Accanto all’innovazione farmacologica, la pratica clinica assegna un peso crescente alla qualità di vita attraverso i Patient-Reported Outcomes (PRO). Rilevare in modo diretto i sintomi e gli effetti collaterali sperimentati dalle pazienti permette di calibrare i dosaggi ed evitare letture mediate o sottostimate dal solo operatore sanitario.
Un’attenzione che deve riflettersi anche nel linguaggio medico adottato durante le visite e nella stesura dei documenti clinici. Termini sbrigativi o definizioni rigide possono incrinare l’alleanza terapeutica. Sostituire formule come “paziente mutata” con formulazioni corrette, quali “persona portatrice di una variante genica”, costituisce un elemento di rispetto e parte integrante del percorso di cura.

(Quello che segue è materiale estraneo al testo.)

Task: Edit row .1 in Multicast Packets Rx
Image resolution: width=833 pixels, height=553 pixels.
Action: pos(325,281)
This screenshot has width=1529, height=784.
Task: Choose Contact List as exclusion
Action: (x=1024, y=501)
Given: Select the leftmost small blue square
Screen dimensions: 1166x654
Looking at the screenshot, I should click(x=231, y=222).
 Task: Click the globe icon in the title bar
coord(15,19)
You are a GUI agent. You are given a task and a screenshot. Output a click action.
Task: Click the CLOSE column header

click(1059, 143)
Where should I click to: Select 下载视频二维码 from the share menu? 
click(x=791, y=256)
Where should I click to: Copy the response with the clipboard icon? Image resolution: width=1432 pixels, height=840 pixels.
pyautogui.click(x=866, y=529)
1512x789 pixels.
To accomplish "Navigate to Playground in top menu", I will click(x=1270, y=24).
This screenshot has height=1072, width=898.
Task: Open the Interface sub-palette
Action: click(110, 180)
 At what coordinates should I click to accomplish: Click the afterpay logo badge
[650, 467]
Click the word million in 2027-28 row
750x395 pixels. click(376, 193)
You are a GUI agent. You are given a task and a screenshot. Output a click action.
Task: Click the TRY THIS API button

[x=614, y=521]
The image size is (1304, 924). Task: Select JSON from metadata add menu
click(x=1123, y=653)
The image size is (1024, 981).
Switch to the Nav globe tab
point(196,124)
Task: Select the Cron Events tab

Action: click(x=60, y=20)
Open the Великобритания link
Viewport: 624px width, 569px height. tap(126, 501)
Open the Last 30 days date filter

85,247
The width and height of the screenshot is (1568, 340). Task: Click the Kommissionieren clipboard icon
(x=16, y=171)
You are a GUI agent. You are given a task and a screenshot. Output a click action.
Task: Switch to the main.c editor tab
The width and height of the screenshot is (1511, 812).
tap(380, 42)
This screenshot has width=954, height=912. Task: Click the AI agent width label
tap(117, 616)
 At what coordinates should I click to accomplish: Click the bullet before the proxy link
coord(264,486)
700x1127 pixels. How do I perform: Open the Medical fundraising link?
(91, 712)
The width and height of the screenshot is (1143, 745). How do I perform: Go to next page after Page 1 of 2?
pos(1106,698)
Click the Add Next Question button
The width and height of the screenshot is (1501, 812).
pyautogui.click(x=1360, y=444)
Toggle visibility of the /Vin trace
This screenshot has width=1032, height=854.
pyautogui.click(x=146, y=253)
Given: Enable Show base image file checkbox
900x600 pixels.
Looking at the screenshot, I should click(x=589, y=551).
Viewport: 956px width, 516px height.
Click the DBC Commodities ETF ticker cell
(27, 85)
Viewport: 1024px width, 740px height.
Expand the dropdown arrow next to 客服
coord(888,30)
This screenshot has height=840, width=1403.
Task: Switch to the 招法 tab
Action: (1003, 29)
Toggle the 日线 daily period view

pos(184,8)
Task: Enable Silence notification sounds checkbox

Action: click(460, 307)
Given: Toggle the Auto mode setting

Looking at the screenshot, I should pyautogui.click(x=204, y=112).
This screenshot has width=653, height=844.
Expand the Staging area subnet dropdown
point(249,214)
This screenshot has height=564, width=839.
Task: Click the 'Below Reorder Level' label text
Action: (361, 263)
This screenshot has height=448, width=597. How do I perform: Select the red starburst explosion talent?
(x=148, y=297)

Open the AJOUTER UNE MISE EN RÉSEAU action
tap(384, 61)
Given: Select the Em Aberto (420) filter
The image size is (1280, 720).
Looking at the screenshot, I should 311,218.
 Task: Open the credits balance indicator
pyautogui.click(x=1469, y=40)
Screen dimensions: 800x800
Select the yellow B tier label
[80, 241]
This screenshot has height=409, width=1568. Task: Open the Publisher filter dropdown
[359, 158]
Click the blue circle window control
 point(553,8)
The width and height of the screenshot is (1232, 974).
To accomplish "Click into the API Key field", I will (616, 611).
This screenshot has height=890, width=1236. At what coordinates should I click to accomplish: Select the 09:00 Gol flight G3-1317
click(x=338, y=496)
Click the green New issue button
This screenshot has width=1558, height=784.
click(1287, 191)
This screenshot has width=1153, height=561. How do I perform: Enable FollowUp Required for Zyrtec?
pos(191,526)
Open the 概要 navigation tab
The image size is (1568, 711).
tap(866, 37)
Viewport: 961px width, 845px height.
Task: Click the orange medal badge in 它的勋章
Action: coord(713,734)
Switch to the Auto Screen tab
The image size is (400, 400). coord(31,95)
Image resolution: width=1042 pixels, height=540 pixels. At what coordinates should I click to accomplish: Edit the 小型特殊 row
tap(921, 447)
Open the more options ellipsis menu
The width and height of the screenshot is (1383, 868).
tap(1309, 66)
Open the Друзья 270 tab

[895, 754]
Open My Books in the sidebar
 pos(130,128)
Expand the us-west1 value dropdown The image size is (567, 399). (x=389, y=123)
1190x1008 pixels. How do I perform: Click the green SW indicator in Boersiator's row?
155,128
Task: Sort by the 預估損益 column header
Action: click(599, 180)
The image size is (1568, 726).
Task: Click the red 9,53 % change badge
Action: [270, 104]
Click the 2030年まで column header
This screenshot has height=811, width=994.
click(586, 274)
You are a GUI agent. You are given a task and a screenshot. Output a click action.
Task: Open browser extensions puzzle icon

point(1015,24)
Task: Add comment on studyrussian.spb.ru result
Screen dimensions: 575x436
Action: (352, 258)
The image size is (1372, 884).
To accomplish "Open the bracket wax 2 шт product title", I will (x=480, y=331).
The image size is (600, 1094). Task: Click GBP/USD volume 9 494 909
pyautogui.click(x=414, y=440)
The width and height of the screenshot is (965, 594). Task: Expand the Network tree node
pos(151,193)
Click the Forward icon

Sul fronte della prevenzione secondaria, la raccomandazione operativa ribadisce il valore dell’adesione ai programmi di screening organizzati: una mammografia ogni due anni nella fascia d’età compresa tra i 45 e i 74 anni rappresenta lo strumento primario per la diagnosi precoce. A ciò si affiancano corretti stili di vita, attività fisica regolare e la consapevolezza che, per il tumore della mammella, non esistono soglie di sicurezza documentate per quanto riguarda il consumo di bevande alcoliche.